What to work on
Go to the line containing "Screen dimensions: 194x128" in the listing below. Output that line and each later one exactly.

[Start of section]

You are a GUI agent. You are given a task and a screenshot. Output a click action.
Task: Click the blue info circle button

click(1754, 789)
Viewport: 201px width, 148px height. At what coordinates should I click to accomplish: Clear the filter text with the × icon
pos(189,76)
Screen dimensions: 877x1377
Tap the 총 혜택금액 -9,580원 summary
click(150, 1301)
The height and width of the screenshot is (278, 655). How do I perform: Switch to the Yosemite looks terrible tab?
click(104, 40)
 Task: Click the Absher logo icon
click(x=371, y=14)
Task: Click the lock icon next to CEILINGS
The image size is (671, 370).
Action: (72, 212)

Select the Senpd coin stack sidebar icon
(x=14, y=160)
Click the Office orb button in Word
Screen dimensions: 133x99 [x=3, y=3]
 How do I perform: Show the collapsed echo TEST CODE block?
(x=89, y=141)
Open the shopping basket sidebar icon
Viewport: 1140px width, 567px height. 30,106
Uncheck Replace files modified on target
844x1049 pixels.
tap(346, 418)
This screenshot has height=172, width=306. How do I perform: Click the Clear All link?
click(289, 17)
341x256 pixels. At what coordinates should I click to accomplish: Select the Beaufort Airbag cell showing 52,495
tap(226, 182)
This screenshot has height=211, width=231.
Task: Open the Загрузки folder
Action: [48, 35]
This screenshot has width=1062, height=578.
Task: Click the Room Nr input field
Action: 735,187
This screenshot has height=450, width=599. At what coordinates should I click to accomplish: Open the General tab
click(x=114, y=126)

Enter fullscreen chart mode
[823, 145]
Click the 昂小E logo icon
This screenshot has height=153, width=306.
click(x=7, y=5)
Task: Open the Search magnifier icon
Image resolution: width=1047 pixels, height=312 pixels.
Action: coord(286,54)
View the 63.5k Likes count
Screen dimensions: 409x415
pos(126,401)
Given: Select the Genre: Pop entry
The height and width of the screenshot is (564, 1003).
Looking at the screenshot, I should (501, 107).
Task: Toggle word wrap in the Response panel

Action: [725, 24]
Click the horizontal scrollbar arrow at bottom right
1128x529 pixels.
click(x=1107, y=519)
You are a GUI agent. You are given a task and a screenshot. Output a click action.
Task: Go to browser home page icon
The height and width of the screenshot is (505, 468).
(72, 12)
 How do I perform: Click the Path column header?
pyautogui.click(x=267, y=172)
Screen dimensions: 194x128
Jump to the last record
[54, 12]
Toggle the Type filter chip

[End of section]

Reply
Screen dimensions: 194x128
Jump to the last record
[54, 12]
Toggle the Type filter chip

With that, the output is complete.